I thought this solved a problem we had earlier with the mspass container but it just moved it something else.

It appears that “dask_gateway” is not a stock component of dask. At least the way the mspass container pull in packages dask_gateway ends up being undefined. The reason that is an issue is that we need to fix the mspass client to handle geolab correctly. I am pretty sure it will need dask_gateway to be able to connect to the instance already running on GeoLab.

Part of the problem is discussed in an open Issues page on the mspass repository found here. The solution may be as simple as resolving the url to connect to the running scheduler that GeoLab appears to launch. The alternative is to change the code for the mspass client to use dask_gateway. If we can sort out the right url it would be far far easier and more in line with the abstraction dask uses to define what “cluster” is. i.e. the idea is supposed to be that if you get an instance of a dask client it should have a common api for local clusters (desktop), HPC clusters, or kubernetes implementation like this.

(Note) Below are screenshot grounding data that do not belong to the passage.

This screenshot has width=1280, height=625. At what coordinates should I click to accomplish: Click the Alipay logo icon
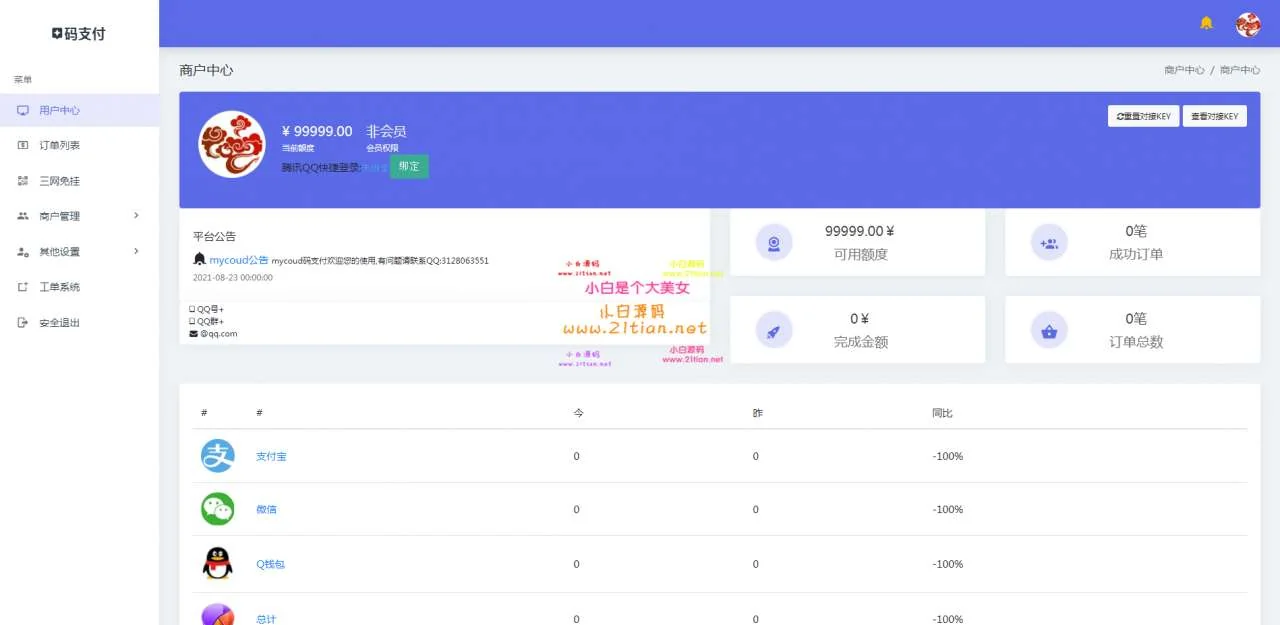(x=217, y=456)
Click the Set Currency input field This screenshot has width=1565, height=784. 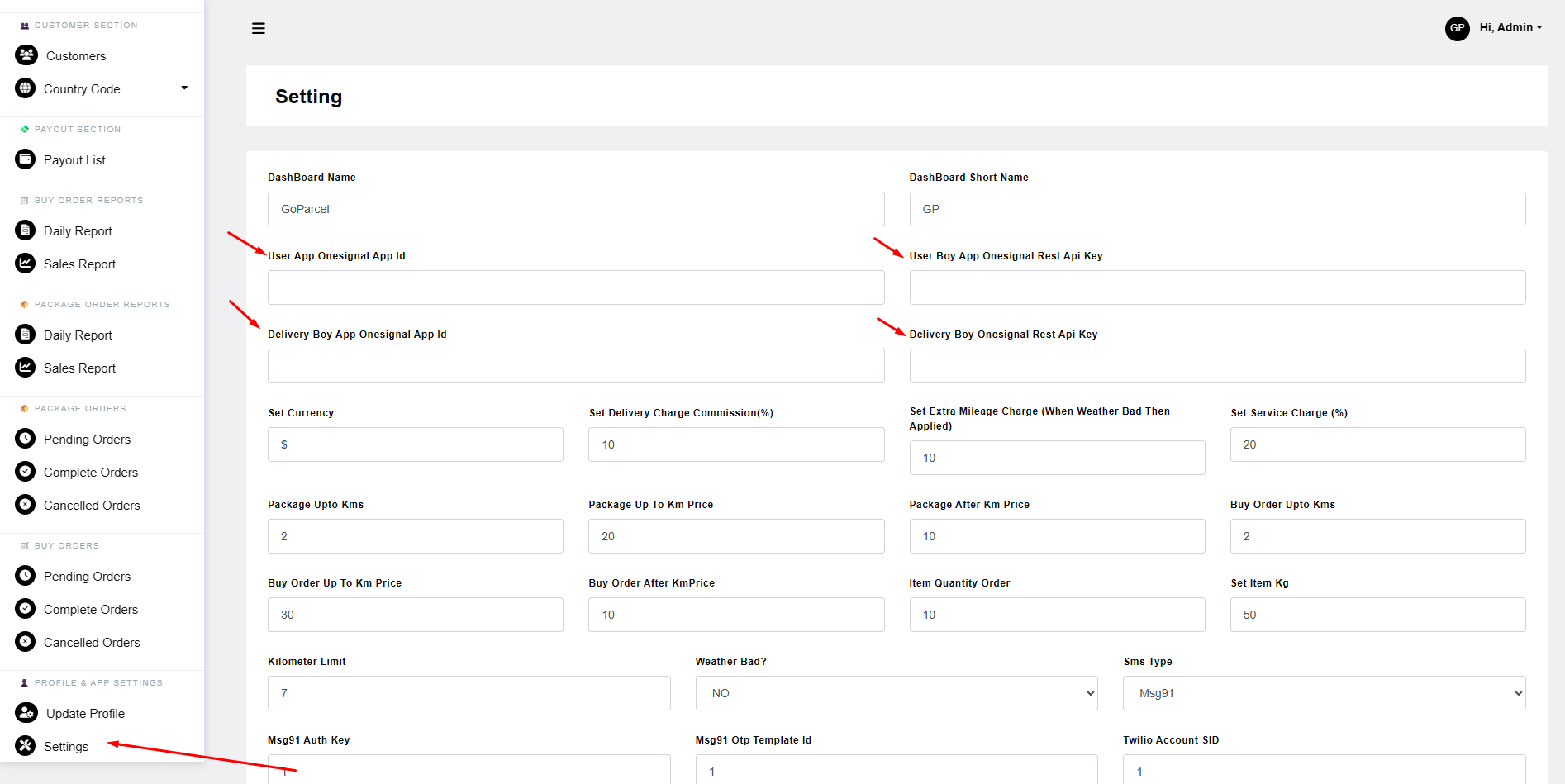click(415, 444)
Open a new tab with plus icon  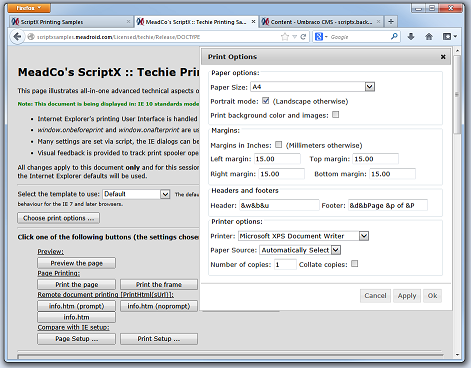[x=391, y=22]
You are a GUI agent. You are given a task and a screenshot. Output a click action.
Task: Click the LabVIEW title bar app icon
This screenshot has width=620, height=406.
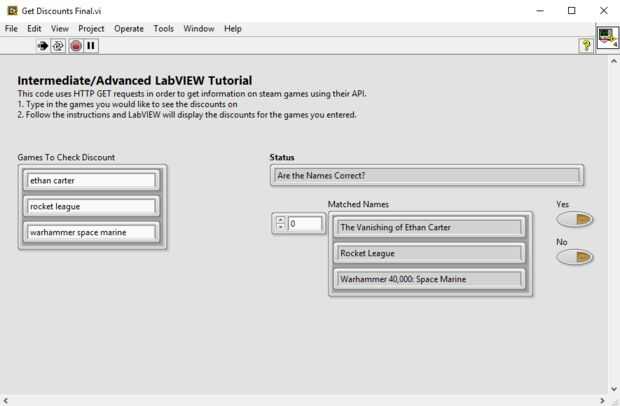tap(12, 11)
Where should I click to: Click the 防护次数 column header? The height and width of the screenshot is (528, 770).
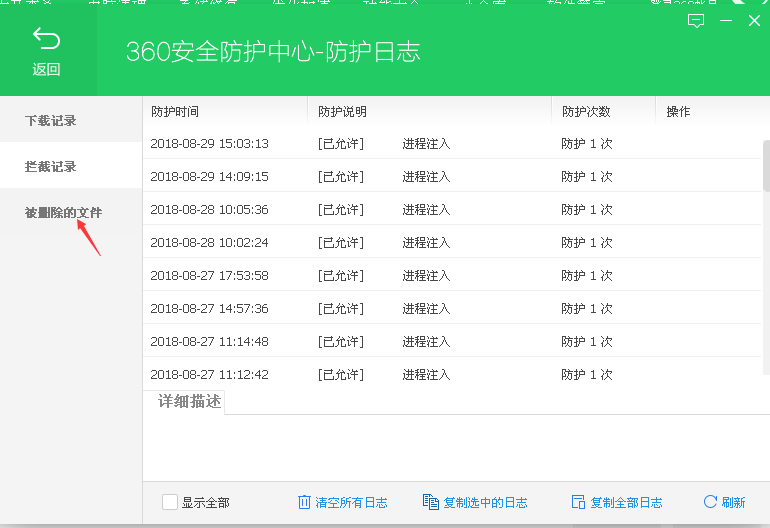[586, 112]
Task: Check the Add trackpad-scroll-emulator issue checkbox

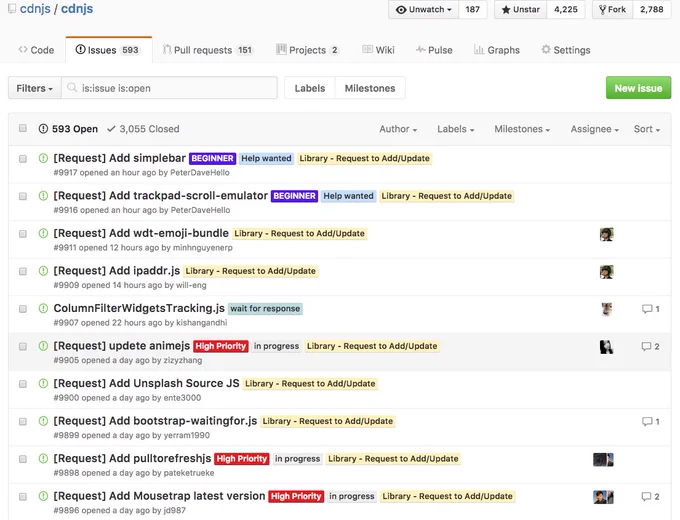Action: click(23, 196)
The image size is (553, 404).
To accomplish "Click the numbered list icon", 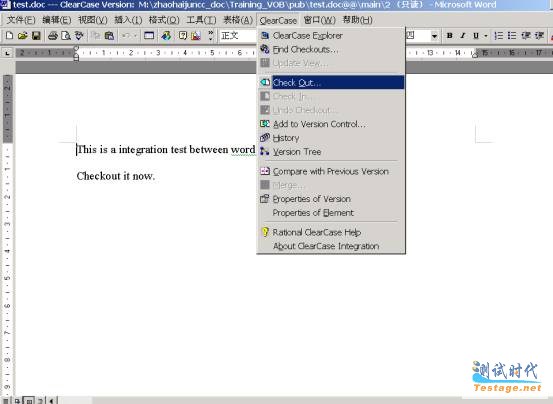I will 498,36.
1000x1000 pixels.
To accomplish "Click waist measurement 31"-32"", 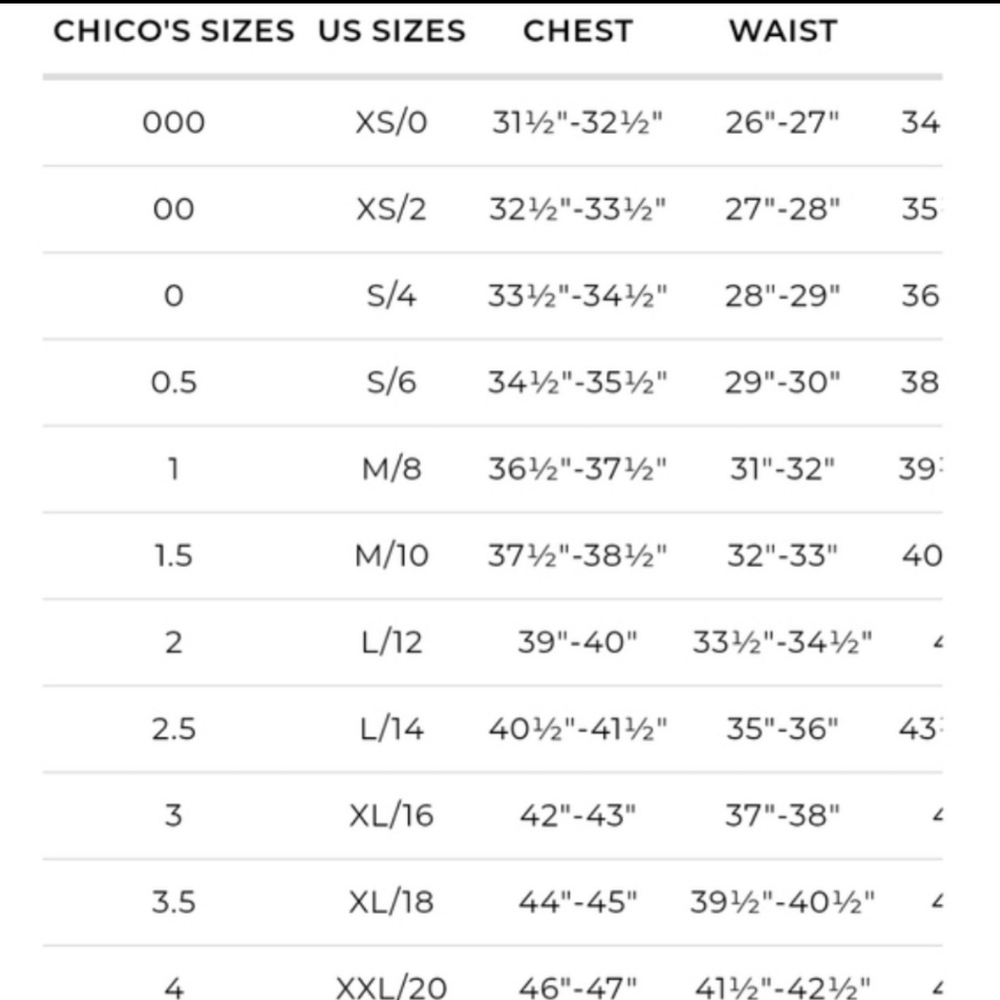I will 783,469.
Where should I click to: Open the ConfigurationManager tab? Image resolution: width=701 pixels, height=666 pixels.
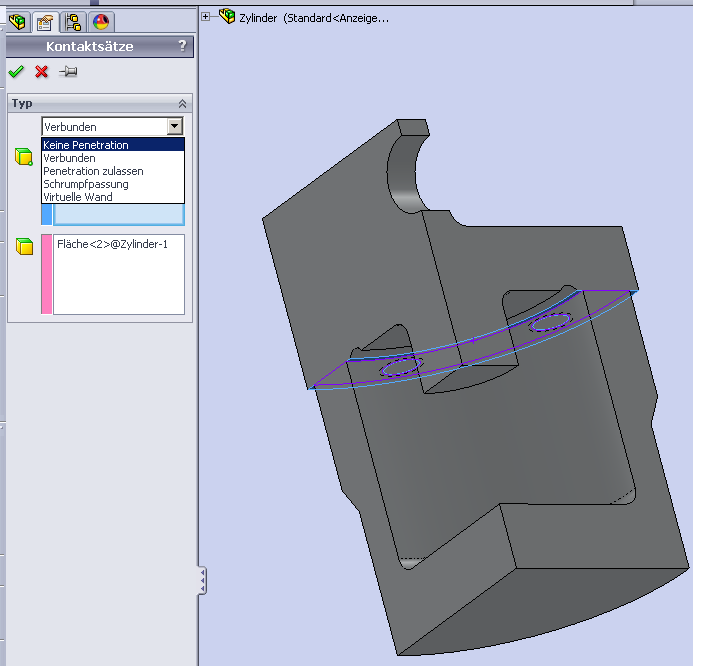click(x=73, y=22)
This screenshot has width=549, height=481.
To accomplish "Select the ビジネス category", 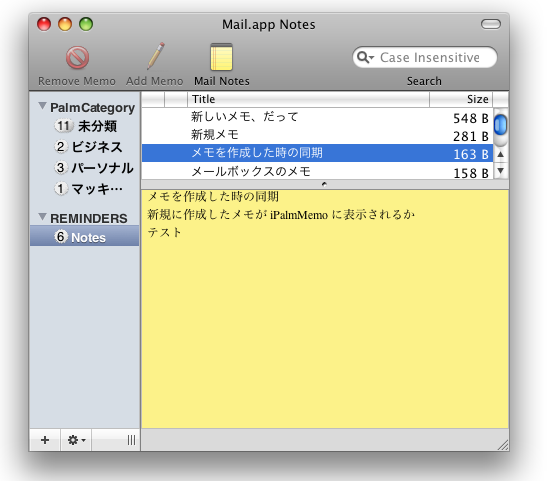I will [88, 147].
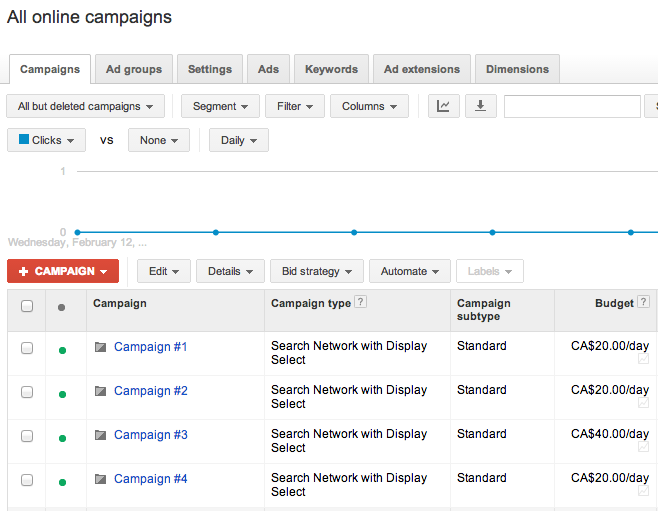
Task: Click the download report icon
Action: 480,106
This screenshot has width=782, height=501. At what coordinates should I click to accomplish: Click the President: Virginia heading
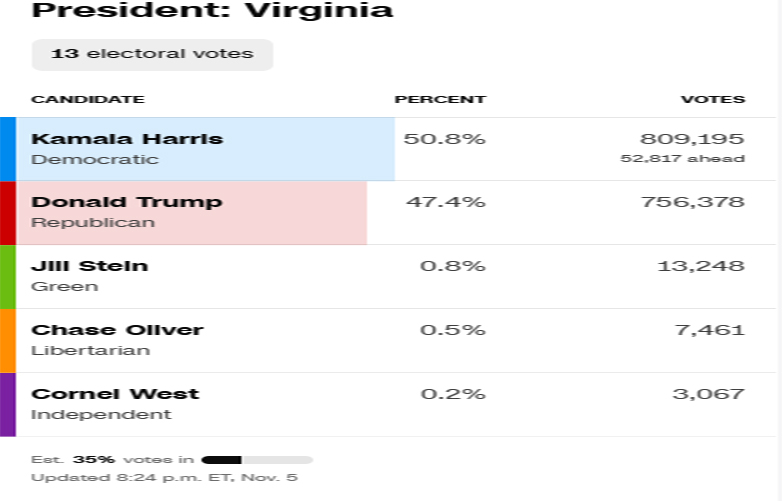[x=213, y=11]
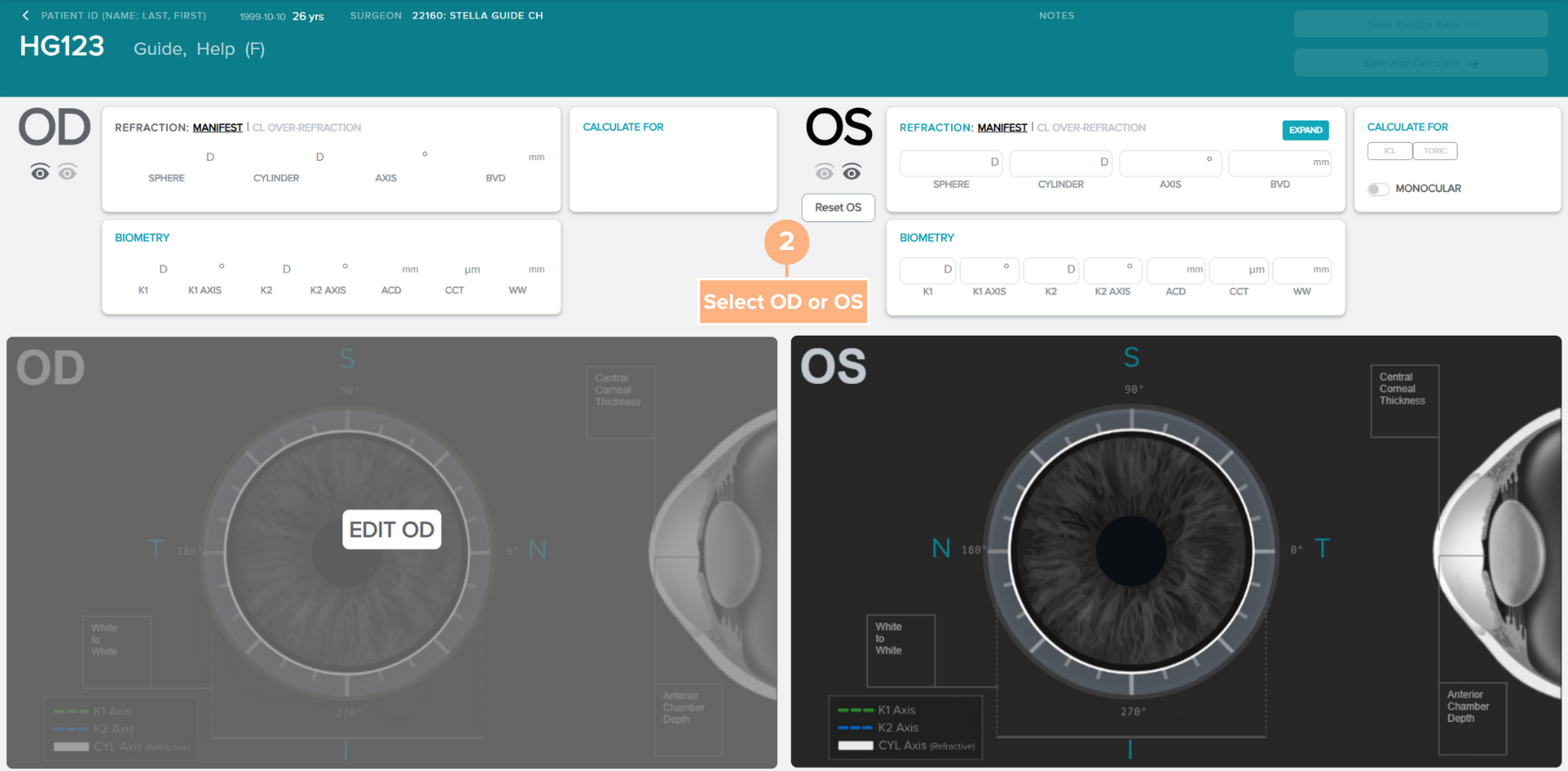Click the OS Sphere input field
Image resolution: width=1568 pixels, height=771 pixels.
[950, 163]
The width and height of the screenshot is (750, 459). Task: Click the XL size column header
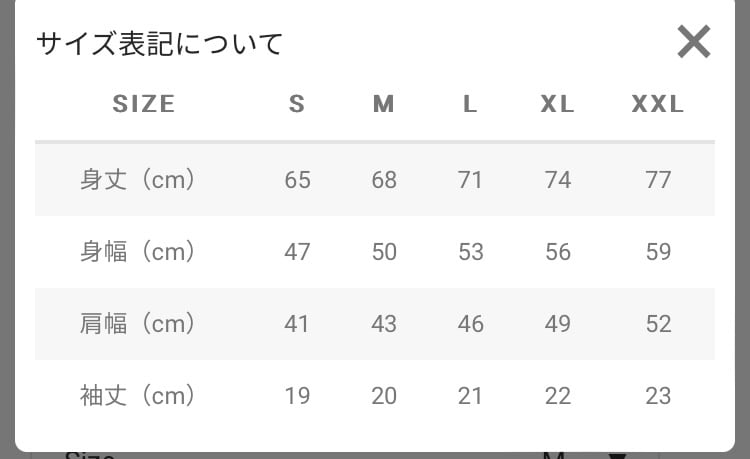[558, 104]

Can someone tell me how to resolve the URL for the dask scheduler?

Gary,

The dask cluster is available via the dask-labextension which is installed in the mspass image. You can instantiate it with:

from dask.distributed import Client

client = Client()

client
print(client.scheduler_info())

It is not necessary, but you can find the dask configuration information:

env | grep "DASK"

Note that dask_labextension, which is the default in the mspass Dockerfile, does not include Dask Gateway which is used to handle multi-tenant cluster provisioning.

sophia

Ah, Gemini misled me on that. Let me see if I can make that work

Well, we still have disconnect here that is going to take some digging. At the moment I’m a bit confused by what is happening. I’m sure a reason is there is a huge state dependency that is hard to avoid here. Some questions I have are:

  1. Am I mistaken about an instance of dask running automatically in GeoLab with this mspass image? There is evidence that there is, in fact, nothing running on initial startup. I restarted “server” from the hub control panel and issued the standard incantation to create a “mspass client” (which includes a dask scheduler) in one notebook. That worked fine. I switch to a different notebook, issue the same commands, and then I get the error that is the subject of the github post - “cluster already running”. I think that what happened was the first notebook created a running dask instance. The second needed to connect to that one, not create a new one.
  2. Given 1, I still don’t see how to connect to the running instance. Your suggestion to use env | grep DASK is helpful, but there are multiple host names there as there seem to be multiple proxies in this JupyterHub.
  3. Note when I create a dask.distributed.Client with defaults like above, after I’ve launched dask in another notebook I get the same error - a cluster is already running.

I think anyone using dask in any context with multiple notebooks open is going to face this issue. We need to figure out how to create a client for a notebook that can connect to an already running instance of the dask scheduler on JupyterHub. I think the problem is all those proxies make it hard to figure out the right incantation to tell the Client constructor where to look.